Kimani, $6.25, ISBN 978-0-373-86262-7
Contemporary Romance, 2012
Okay, I’m late with this month’s TBR Review Challenge, but to be fair to me, I had to take an unanticipated trip for pretty much the entire week.
There was nothing dramatic about it – just a sister of mine feeling melancholic at the anniversary of her husband’s death, so I decided to bring myself over to her place to keep her company. I didn’t have much time to do anything other than to watch things on YouTube and streaming services with her, hence my absence from this website for the last few days, but it was a good trip. These days, I feel that it’s not what we do with the ones we love that matter, as much as we do spend time with them. Maybe the Buddhists are right and we’ll be reincarnated over and over, or maybe the Christians and Muslims are right and we’ll spend the rest of the hereafter in heaven, or who knows, maybe we will all just fade out of existence – but this is the life I know and have, and I want to make the most out of it. Like Kylie Minogue would say, when I go out, I want to go out dancing.
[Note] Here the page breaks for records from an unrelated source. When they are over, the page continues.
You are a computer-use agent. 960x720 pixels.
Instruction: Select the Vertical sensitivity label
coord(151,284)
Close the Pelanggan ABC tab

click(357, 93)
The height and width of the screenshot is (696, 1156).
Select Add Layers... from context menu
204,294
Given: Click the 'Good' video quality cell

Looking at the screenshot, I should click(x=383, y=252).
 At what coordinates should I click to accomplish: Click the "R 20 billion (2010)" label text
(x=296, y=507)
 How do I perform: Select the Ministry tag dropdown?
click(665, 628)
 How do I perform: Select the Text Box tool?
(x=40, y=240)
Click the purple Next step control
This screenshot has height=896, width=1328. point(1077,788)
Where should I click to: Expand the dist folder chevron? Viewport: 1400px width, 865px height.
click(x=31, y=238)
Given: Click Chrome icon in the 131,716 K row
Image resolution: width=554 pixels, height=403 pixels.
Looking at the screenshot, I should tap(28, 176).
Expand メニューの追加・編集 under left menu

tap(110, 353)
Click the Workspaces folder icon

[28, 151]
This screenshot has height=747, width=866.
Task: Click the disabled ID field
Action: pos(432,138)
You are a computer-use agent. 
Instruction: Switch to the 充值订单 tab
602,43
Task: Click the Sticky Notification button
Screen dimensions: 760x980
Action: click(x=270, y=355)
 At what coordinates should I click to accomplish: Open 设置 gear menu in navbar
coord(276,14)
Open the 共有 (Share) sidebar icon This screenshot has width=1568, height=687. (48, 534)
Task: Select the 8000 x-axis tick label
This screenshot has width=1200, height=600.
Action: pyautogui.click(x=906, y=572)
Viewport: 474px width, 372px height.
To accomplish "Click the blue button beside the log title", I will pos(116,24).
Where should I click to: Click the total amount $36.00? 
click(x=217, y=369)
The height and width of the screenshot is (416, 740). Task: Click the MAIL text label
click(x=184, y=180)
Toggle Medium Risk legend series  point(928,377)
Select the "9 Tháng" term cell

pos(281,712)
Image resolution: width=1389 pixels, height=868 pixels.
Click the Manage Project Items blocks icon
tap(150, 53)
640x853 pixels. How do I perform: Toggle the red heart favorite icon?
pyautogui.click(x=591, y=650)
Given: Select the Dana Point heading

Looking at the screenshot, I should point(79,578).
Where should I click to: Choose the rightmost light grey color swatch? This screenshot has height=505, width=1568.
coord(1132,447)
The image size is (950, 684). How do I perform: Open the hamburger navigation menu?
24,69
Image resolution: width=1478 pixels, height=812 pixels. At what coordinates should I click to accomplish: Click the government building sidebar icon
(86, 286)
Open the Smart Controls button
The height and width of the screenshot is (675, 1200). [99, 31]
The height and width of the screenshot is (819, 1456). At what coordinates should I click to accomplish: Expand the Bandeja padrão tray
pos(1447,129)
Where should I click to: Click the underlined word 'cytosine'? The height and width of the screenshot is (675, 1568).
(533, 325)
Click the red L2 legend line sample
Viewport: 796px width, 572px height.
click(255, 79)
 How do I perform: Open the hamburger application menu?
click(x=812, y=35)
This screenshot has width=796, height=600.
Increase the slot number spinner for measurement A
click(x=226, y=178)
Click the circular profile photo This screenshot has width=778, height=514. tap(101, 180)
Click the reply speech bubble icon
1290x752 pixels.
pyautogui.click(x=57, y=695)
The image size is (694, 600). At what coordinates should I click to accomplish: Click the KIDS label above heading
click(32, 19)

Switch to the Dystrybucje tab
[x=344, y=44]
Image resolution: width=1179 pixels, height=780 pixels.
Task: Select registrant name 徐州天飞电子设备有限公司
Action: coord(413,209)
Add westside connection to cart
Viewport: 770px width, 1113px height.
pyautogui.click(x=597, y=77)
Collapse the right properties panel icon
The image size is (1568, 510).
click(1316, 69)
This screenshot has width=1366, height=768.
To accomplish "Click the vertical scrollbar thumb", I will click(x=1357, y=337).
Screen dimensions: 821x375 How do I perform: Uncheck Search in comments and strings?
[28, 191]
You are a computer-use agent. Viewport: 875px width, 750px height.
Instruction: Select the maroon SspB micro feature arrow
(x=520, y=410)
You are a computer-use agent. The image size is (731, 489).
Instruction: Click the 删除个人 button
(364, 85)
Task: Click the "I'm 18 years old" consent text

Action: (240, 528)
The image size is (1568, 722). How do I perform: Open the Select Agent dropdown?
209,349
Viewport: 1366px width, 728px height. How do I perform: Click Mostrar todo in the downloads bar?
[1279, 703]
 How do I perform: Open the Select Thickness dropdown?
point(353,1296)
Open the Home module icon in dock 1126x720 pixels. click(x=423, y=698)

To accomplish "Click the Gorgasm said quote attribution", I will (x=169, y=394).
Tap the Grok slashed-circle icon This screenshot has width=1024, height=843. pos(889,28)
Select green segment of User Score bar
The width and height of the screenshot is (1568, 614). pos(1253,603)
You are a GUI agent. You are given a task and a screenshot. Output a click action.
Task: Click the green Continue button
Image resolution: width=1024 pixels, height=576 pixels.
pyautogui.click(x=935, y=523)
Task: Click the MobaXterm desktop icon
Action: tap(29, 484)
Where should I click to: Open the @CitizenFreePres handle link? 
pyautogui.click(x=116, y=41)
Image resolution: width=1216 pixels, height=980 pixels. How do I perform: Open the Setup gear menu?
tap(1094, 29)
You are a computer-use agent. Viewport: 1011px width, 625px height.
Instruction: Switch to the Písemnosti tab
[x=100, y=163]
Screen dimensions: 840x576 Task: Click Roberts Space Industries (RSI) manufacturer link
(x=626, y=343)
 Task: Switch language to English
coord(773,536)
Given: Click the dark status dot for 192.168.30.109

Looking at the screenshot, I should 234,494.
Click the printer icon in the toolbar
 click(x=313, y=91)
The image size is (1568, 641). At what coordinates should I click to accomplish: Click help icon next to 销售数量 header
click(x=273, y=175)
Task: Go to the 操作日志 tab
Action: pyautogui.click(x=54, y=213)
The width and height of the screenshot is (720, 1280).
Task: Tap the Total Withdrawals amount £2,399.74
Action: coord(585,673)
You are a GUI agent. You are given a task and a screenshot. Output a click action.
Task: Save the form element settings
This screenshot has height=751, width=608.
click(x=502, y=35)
Hence, when I get ready to catch up on my TBR Review Challenge, imagine my brows rising when I realize that the theme is, appropriately enough, “family ties”. Of course, it just has to be a Kimani book then. For all the faults of the line, its emphasis on family ties is both its greatest strength and biggest downfall. The greatest hits of Brenda Jackson, Francis Ray, Donna Hill, Janice Sims, and other authors that graced that line all the way back when it was simply Arabesque were founded on family ties and wholesome values, just as the over-reliance of family ties to flog a series way past its expiry date eventually became many authors’ downfall.
So, I close my eyes in front of the row of the long row of unread Kimani books in my bookshelf, pick a book, open my eyes, and it’s… Desire a Donovan by AC Arthur. Here also ends the maudlin part of my review, because this one is full of crazy soap opera melodrama.
The romance is actually the least interesting part of the whole thing, because there is just no drama or conflict here. When they were teens, Lyra Anderson asked her childhood friend Dion Donovan whether she should stay with him in Miami or go off to study photography in LA. Instead of telling her to stop being so dramatic because she would be studying photography, not oncology or anything actually useful, Dion told her that she deserved to go to the best colleges because she was awesome like that, and she then proceeded to take his response as a rejection. That’s it.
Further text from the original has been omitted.